During the COVID-19 pandemic in New York City in August 2020, SL Green Realty indicated it would sell a $126 million mezzanine loan on the property to raise money. RXR and Werner had used $200 million of their own equity to renovate the building. RXR spent $50 million to renovate the interiors just before the expiry of EY's lease in 2022. The work included refurbishing the lobby, replacing the exterior signs, and adding an elevator within the subway entrance, as well as adding an amenity area with a bar, gym, and restaurant. In January 2022, Roku, Inc. leased 240000 ft2 on the building's top eight floors, as well as the rights to control the vertical sign on Seventh Avenue. Shortly afterward, RXR sought to refinance the building for $1.5 billion. In September 2022, RXR refinanced the building with a $1.3 billion loan from multiple firms including Morgan Stanley and Apollo Global Management. SL Green also became a partner in the renovation, changing its mezzanine loan into an equity loan. Only 31% of the building's space was occupied at the time. By 2023, Miniso had opened a variety store within the building.

=== Residential conversion ===
RXR and Werner began considering converting 5 Times Square into a residential building in mid-2024. By then, the developers were no longer leasing out the building's space to commercial tenants. The building's occupancy rate had declined to 20% by that October, when Apollo obtained an ownership stake in the building. In December 2024, Apollo, RXR, and SL Green filed plans to convert the vacant space into 942 apartments at a cost of $95 million. Gensler was hired to design the conversion, and the owners announced that the building would be rebranded as 592 Seventh Avenue when the project was completed. The planned number of apartments had been increased to 1,250 by early 2025, of which 200 would be single-bedroom apartments and 1,050 would be studio apartments. One-fourth of the units would be rented at below market rates; RXR planned to rent these out to younger residents. About 37000 ft2 would continue to be rented out as storefronts.

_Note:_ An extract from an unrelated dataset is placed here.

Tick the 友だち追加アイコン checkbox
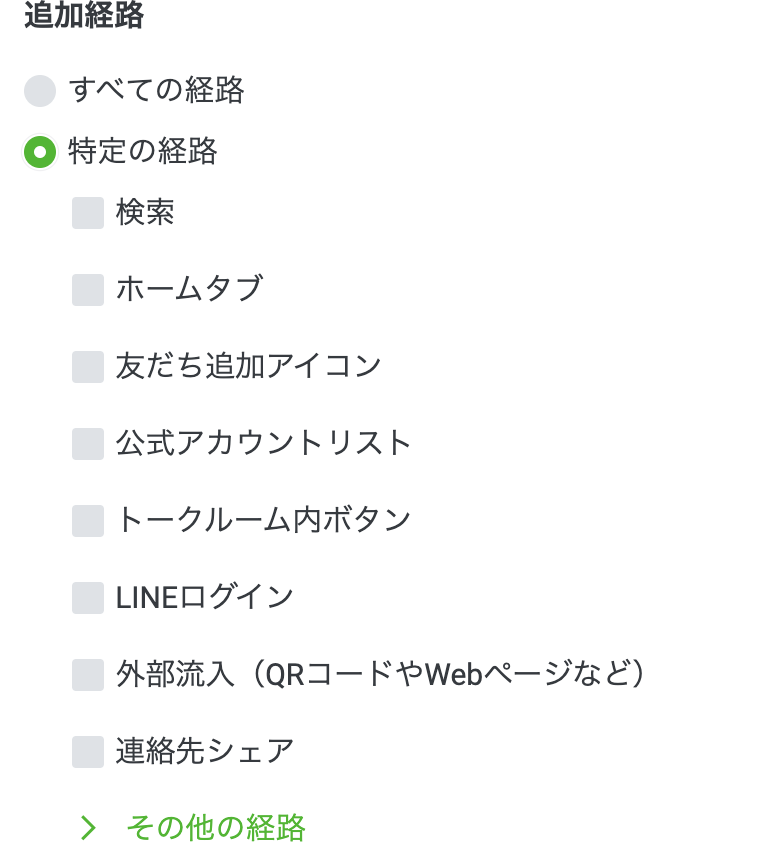The height and width of the screenshot is (860, 760). [x=88, y=367]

Before the apartments could be built, the owners had to revise the site's general property plan, which would supersede zoning restrictions that precluded the development of apartments there. In May 2025, the Empire State Development Corporation approved plans to convert 5 Times Square into 1,250 apartments. By the beginning of January 2026, the conversion of 5 Times Square had begun; completion of the first phase is planned for completion in 2027. Due to the long-term renovation, the building's Red Lobster closed in 2026.